### RECORDS TO PROCESS:
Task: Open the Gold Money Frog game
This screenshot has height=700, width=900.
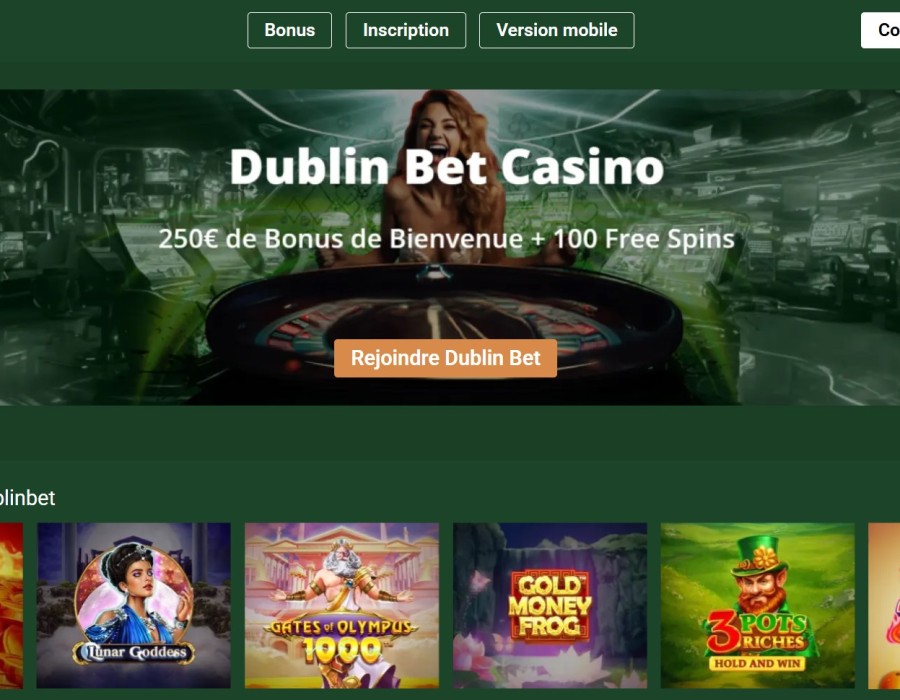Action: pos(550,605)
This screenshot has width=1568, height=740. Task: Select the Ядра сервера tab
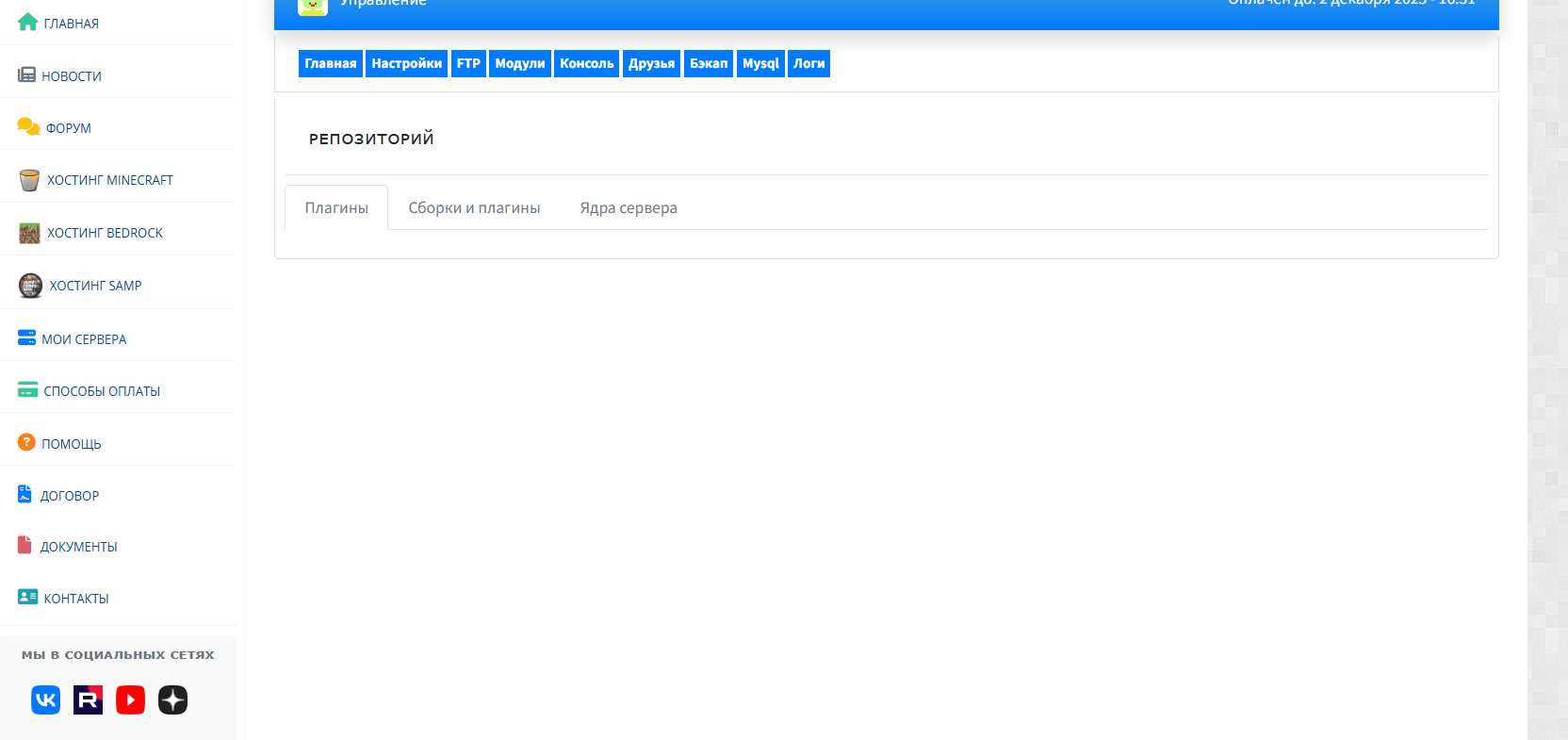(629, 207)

### PROBLEM REQUIREMENTS:
Copy out each line of the data exactly as it reads; skip the pictures.

### ANSWER TO THIS EXERCISE:
Task: Open the Gold Money Frog game
This screenshot has height=700, width=900.
Action: pos(550,605)
This screenshot has width=1568, height=740. Task: Select the Ядра сервера tab
(629, 207)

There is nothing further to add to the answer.